Quick Start Guide
This guide will help you get started with ixpepy for IXPE data analysis.
Basic Workflow
1. Download IXPE Data
Download observations by source name or observation ID:
from ixpepy.io.download_ixpe_data import download_source, download_obsid
# Download all observations for a source
obsids = download_source("Crab")
# Download observation data
download_obsid("01001099", destination="/path/to/data")
2. Process the data with ixpeobssim or HEASOFT
This is usually done externally by using ixpeobssim or tools provided by HEASARC. With ixpeobssim the standard procedure consists in running xpselect to select the source and background regions, and then xpbin to bin the data with the PHA1, PHA1Q and PHA1U algorithms and produce the Stokes spectra.

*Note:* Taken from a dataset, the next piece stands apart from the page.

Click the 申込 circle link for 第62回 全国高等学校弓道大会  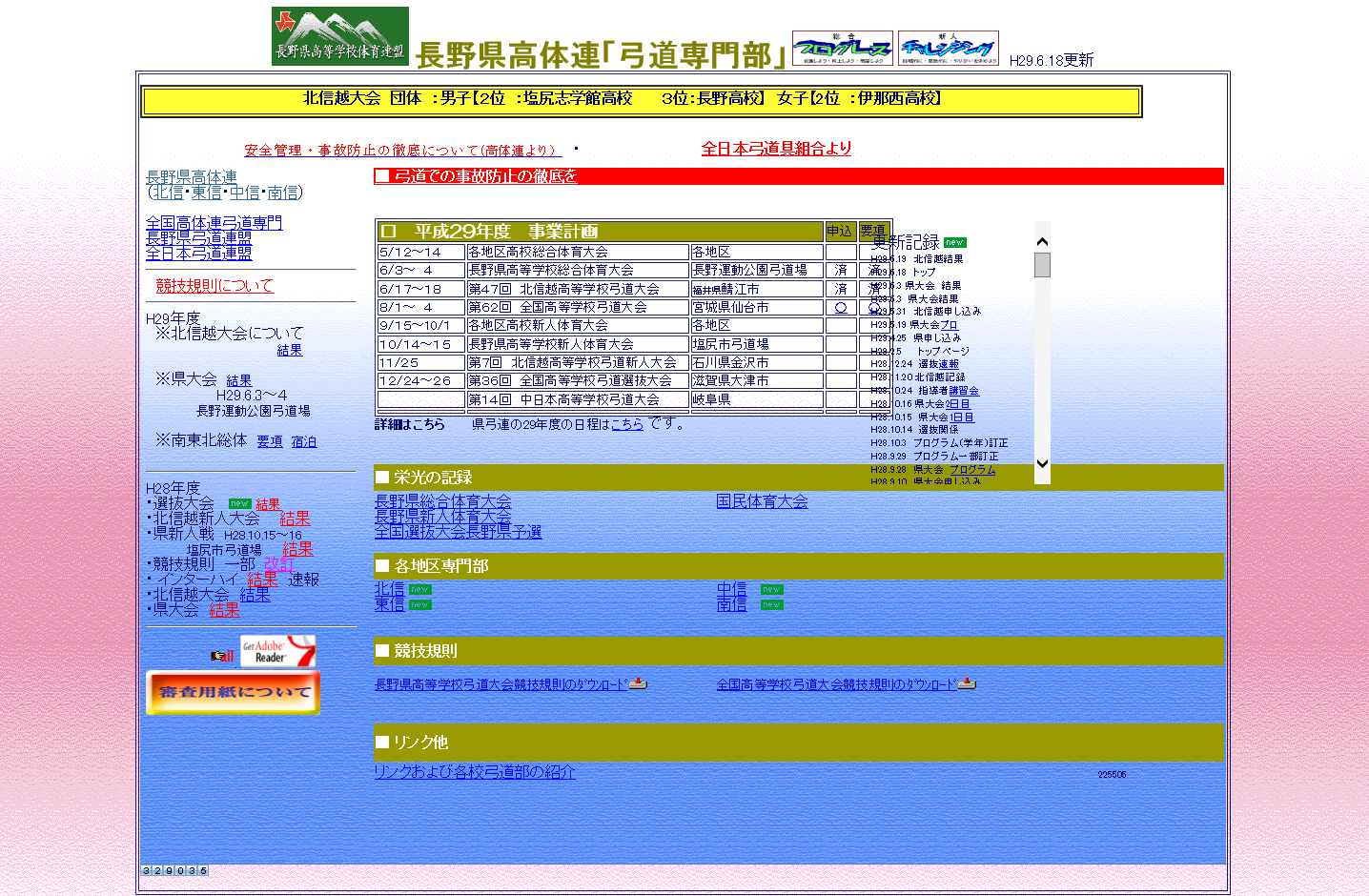840,308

If ixpeobssim is installed and available in the same environment as ixpepy, the processing can happen in the same python script:
from ixpeobssim.bin import xpselect, xpbin
from ixpeobssim.irf import DEFAULT_IRF_NAME
selections = xpselect.xpselect(filelist=datafiles, ra=ra, dec=dec,
rad=rad)
bin_pha1 = xpbin.xpbin(filelist=selections, algorithm='PHA1',
irfname=DEFAULT_IRF_NAME)
bin_pha1u = xpbin.xpbin(filelist=selections, algorithm='PHA1U',
irfname=DEFAULT_IRF_NAME)
bin_pha1q = xpbin.xpbin(filelist=selections, algorithm='PHA1Q',
irfname=DEFAULT_IRF_NAME)
file_list = bin_pha1 + bin_pha1u + bin_pha1q
3. Load the Stokes Spectra Data
Load the IXPE spectral data files for analysis:
from ixpepy.ixpeOGIPSpectrumLike import ixpeOGIPSpectrumLike
# Initialize spectrum manager
ixpe = ixpeOGIPSpectrumLike(energy_range='2-8')

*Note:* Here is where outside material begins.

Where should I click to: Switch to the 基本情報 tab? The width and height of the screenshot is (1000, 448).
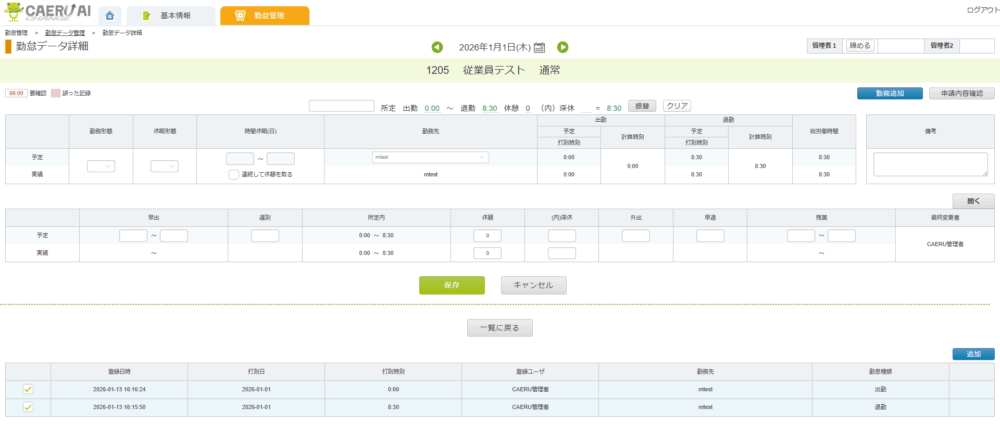pyautogui.click(x=171, y=16)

# Load files (9 files: 3 DUs × 3 Stokes parameters)
source_name = 'source'
file_list = []
for du in [1, 2, 3]:
for stokes in ['', 'q', 'u']:
file_list = os.path.join('.', '%s_det%s_pha1%s.fits' % (source_name, du, stokes))
obs_list.append(file_list)
ixpe.load_file_list(file_list)
4. Perform Spectral Analysis
Use 3ML to fit a spectral model:
from threeML import *
from astromodels import *
# Define a spectral model
spectrum = Powerlaw()
polarization = StokesPolarization(Q=Constant(), U=Constant())
source = PointSource(source_name, 0, 0, spectral_shape=spectrum, polarization=polarization)
model = Model(source)
# Create joint likelihood and fit
datalist = ixpe.get_datalist()
jl = JointLikelihood(model, datalist)
# Fit the model
results = jl.fit()
5. Visualize Results
Calculate polarization properties:
from ixpepy.utils.stokes import get_polarization_angle, get_polarization_degree
u = results.get_variates('Crab.spectrum.main.polarization.U.Constant.k')
q = results.get_variates('Crab.spectrum.main.polarization.Q.Constant.k')
# Calculate polarization angle
pol_angle = get_polarization_angle(q, u)
print(f"Polarization angle: {pol_angle:.1f} degrees")
# Calculate polarization degree
pol_degree = get_polarization_degree(q, u)
print(f"Polarization degree: {pol_degree:.2%}")
Plot the spectral fit and polarization:
from ixpepy.io.plotting import plot_I_spectrum, plot_QU_spectra, plot_QU
# Plot I, Q, U spectra with model
plot_I_spectrum(jk)
plot_QU_spectra(jl)
# Plot Q-U plane
plot_QU(q, u)
For detailed examples and tutorials, see the Examples section.
Advanced Features
Rebinning Spectra
Rebin spectra to have minimum counts per bin:
ixpe.rebin_on_source(min_number_of_counts=25)
Effective Area Corrections
Fit effective area corrections for detector calibration:
# After creating JointLikelihood
jl = JointLikelihood(model, ixpe.get_datalist())
ixpe.fit_area_correction(model, min_value=0.8, max_value=1.2)
jl.fit()